Sri Aandal is a 1948 Indian Tamil-language Hindu mythological film directed by Velsamy Kavi. Based on Andal, it stars U. R. Jeevarathnam as the title character and P. S. Govindan. The film was reasonably successful, but no print of it is known to survive, making it a lost film.

== Cast ==

- U. R. Jeevarathnam as Andal
- P. S. Govindan as Kannan
- 'Vidwan' Sreenivasan as Vishnuchithan
- S. D. Subbaiah
- G. Sowdhamini
- Kali N. Rathnam
- S. Subbulakshmi
- 'Kumari' Selvam
- P. S. Gnanam
- P. K. Madhavan
- V. M. Ezhumalai

== Production ==
Sri Aandal was directed by Velsamy Kavi and produced by Salem Surya Movies, a subsidiary of Modern Theatres. It was the first film for J. G. Vijayam as an independent cinematographer, while G. Srihari was the editor and Madhivannan wrote the dialogues. Sri Aandal was to have been the debut film for S. S. Rajendran as an actor. He received an offer to act in a negative role, and an advance as well. However, T. R. Sundaram, who oversaw the production, overruled Rajendran's selection because he "appeared like a boy with curly hair and was unsuitable for the villain role."

== Soundtrack ==
The soundtrack was composed by G. Ramanathan and the lyrics were penned by Shuddhananda Bharati. After Rajendran was unsuccessful in securing a role in the film, he pleaded with Sundaram that he could sing well. Thus Ramanathan offered him an opportunity to sing a song, which was "Inba Ulaginile Manmadha Poonganai". Sri Aandal thus marked Rajendran's singing debut.

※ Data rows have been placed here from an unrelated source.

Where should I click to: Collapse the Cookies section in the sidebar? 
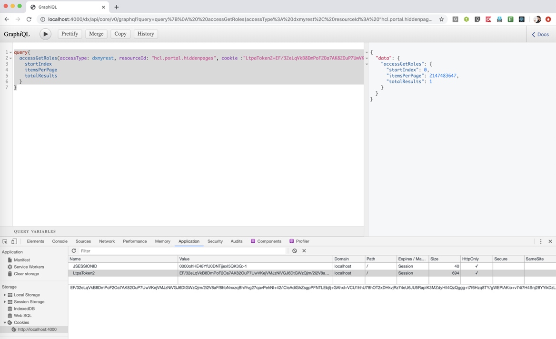tap(5, 322)
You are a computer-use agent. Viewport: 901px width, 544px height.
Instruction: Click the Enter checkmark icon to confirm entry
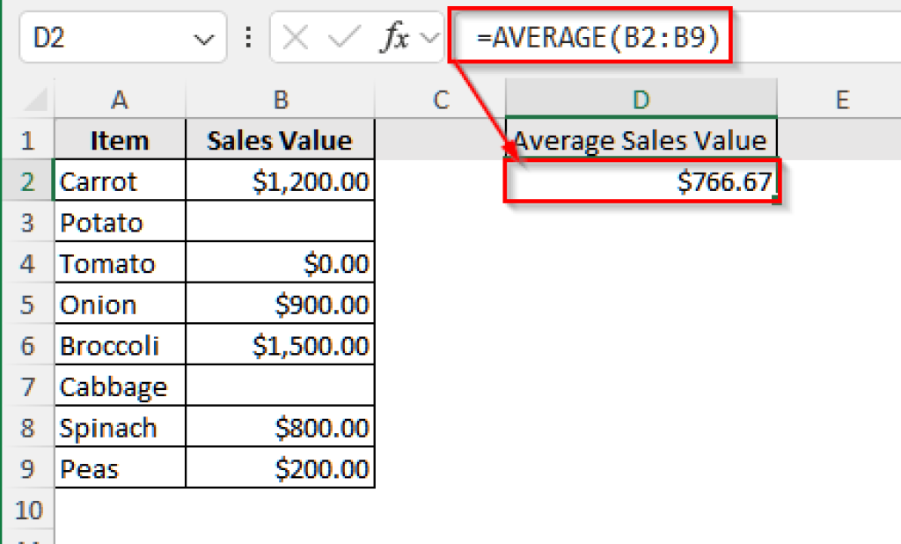point(339,36)
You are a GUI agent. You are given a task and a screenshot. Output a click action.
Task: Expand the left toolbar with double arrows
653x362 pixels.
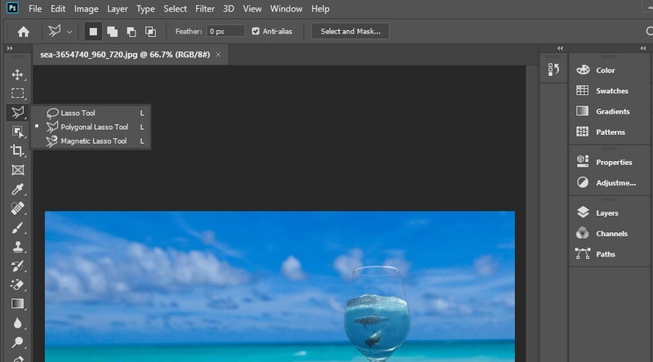click(9, 49)
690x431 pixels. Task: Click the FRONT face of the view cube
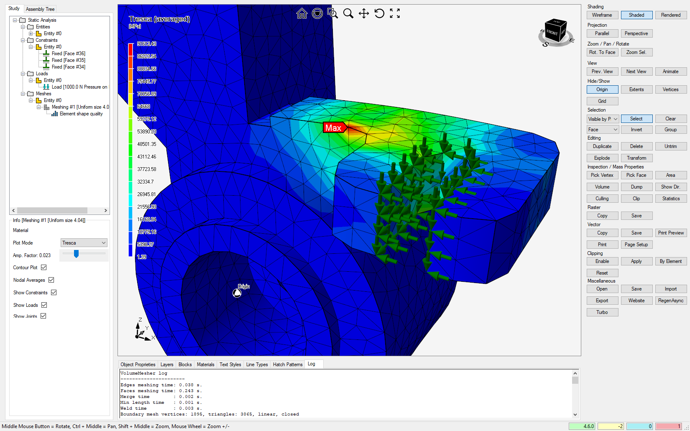tap(552, 33)
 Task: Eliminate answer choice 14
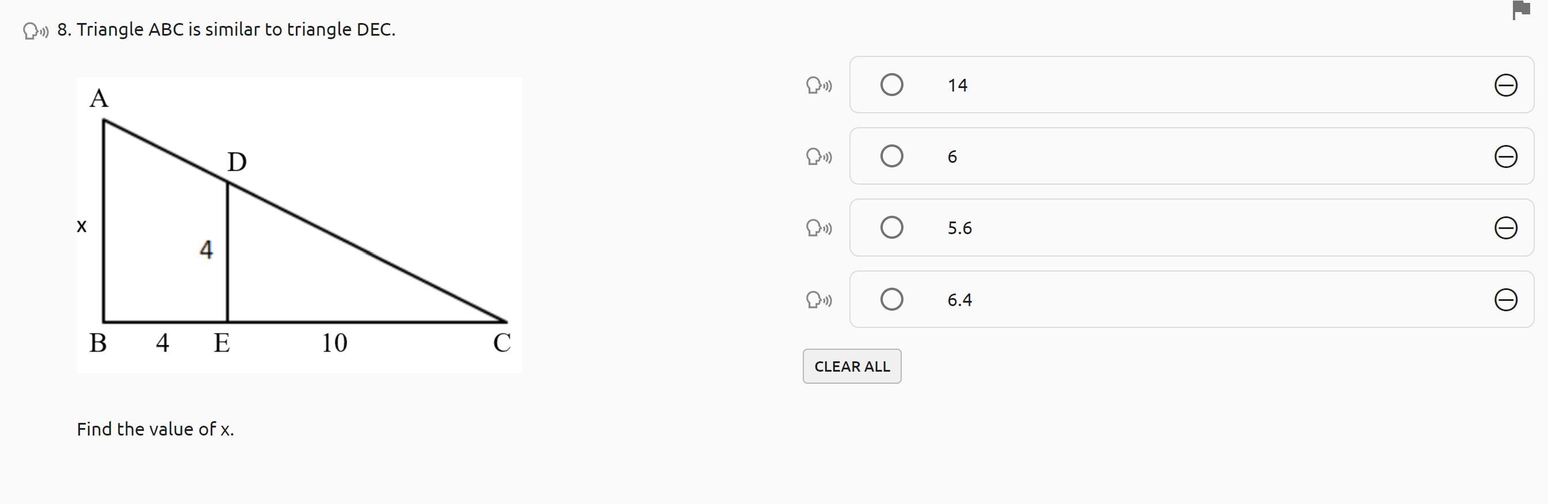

| Song | Singer | Length |
|---|---|---|
| "Anbu Kadalinile Vennilaave" | U. R. Jeevarathnam | 03:36 |
| "Un Arulil Anbu Vaitthen Kannaa" | U. R. Jeevarathnam | 02:55 |
| "Karpooran Maarumo" | U. R. Jeevarathnam | 03:14 |
| "Inba Ulagile Manmadhan Poonganai" | S. S. Rajendran & G. Saudhamini | 02:35 |
| "Maargazhi Thirunaal" | U. R. Jeevarathnam | 03:02 |
| "Mana Mohana" | P. S. Govindan & U. R. Jeevarathnam | 03:15 |
| "Jebmamellaam Undhan" | U. R. Jeevarathnam | 03:01 |
| "Vaaraadho Karunai Kannaa" | U. R. Jeevarathnam | 02:54 |
| "Solaiyile Oru Naal Ennaiye" | U. R. Jeevarathnam | 03:15 |
| "Ithanai Naal Varaikkum Ennai Thaniye Vittu" | Kali N. Rathnam & S. Subbulakshmi | 02:34 |
| "Valaiyal Nalla Valaiyal " | P. S. Govindan | 02:59 |
| "Seettik Kombu Maadugala" | P. S. Govindan | 01:51 |

== Reception ==
The film was reasonably successful, but no print of it is known to survive, making it a lost film.